But eventually, when the family takes a hit, it hits you badly. The emotional quotient gains momentum and I found many moments extremely overwhelming. Dialogues are deep and thought provoking and set you pondering.
The cinematography is wonderful. The natural expanses, the greenery, the locations, the faces and the off- beat camera work is noticeable and appreciable.The film is less about dialogues and more about what you see and hence how it has been captured makes all the difference.
It felt fab to see Irrfan in his trademark effortless style, rendering a smooth heart winning performance. Despite how he morally wronged his family, Irrfan’s Javed looked so hassled and lost, that he managed to dodge our bitter hatred.
But that doesn’t mean we felt no sympathy for the angst the family went through.

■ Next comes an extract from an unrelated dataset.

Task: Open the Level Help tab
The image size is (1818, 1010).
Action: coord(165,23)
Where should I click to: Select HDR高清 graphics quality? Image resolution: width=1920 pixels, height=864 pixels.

Maya was a picture of hurt restrain. Her strength, self respect and silence was deeply moving. Rokeya Prachy’s understated portrayal was apt and note worthy.
The pain the kids especially Saberi went through and the extremities of change in their lives broke my heart. Nusrat’s portrayal as Saberi was good and quite a focul point of the story.
Parno Mittra in her small role as Nitu was good.
It’s a disconcerting but subtle film about realities of broken marriage & bitter relationships that has been brought alive by a good set of performances. Recommended for audience who like substance based cinema and don’t mind slow pace and setting.